The future demands innovative political responses to the new environmental challenges we face. Beck doesn’t offer any solutions to how we might tackle green crime, he just points out that the emergence of the problem is new, and that it’s going to be difficult to tackle it in an uncertain, postmodern age.

A broadly Green Criminological/ Marxist Perspective on Green Crime

According to Marxists, the single biggest cause of Environmental Crimes according to Marxists (and most of the Green Movement) is Industrial Capitalism

Given that the primary aim of most governments is achieving economic growth, and the means whereby we achieve this is through producing and consuming stuff, Marxists would not expect any significant global agreement safeguarding the environment until Capitalism is either eradicated or severely controlled. As it stands, companies are all too often given the green light by governments to extract and pollute.

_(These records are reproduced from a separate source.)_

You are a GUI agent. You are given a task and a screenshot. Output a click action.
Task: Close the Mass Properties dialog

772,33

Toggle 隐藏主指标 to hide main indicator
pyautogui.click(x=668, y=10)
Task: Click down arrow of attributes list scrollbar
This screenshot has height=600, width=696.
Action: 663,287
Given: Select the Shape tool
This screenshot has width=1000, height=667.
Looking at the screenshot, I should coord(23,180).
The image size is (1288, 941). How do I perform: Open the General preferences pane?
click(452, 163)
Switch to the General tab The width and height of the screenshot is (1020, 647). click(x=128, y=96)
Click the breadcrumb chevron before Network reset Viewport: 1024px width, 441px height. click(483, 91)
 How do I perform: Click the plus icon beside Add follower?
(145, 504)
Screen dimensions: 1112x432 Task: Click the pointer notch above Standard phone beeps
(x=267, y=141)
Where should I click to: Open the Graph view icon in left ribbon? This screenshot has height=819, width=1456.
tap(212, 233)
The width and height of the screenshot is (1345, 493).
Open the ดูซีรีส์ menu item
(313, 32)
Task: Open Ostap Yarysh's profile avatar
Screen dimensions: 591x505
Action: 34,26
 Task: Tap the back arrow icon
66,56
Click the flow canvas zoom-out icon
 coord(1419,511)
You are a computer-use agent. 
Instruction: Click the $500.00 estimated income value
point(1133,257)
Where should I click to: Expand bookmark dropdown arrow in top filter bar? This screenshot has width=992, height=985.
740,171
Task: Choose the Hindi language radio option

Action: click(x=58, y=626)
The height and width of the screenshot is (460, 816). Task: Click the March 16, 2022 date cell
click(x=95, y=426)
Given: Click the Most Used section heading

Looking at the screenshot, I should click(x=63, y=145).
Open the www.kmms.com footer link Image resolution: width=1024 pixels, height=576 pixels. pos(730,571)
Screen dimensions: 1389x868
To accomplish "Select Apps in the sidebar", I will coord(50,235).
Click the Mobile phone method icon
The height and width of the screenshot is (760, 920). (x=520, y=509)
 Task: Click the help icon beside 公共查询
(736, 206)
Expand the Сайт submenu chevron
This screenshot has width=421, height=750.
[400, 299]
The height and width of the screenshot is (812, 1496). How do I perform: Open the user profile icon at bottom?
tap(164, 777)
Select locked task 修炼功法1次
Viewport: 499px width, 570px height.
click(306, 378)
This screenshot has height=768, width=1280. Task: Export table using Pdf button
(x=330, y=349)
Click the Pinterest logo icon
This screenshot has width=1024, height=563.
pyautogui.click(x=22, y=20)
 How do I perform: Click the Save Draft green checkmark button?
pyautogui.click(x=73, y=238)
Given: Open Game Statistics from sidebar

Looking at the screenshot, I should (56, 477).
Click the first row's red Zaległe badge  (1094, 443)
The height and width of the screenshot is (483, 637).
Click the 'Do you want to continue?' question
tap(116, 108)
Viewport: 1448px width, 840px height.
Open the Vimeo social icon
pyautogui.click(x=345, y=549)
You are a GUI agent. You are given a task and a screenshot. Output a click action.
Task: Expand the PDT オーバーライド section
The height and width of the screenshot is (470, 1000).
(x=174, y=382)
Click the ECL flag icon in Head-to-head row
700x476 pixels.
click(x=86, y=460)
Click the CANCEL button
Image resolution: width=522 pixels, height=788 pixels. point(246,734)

Marxists offer an alternative analysis of the consequences of Green Crime to that of Ulrich Beck. Marxists argue that current social divisions are actually reinforced in the face of environmental harms, with poor people bearing the brunt of harms.

An important part of a Marxist analysis of green crime is to explore who the victims of green crime are, and the victims of pollution tend to be the poorest in society. We have already explored things like the Bhopal Tragedy and the many victims in the developing world of Corporate extraction, but another interesting line of analysis here is that of ‘eco-racism’

Sources

I used two text books to put the first half of this together – Chapman and Webb, the last two points I mainly made up myself!

3 thoughts on “Green Criminology and Green Crime – Revision Notes”

  1. I guess traditional criminologists would be critical because green criminologists focus on ‘harm’s that aren’t technically criminal.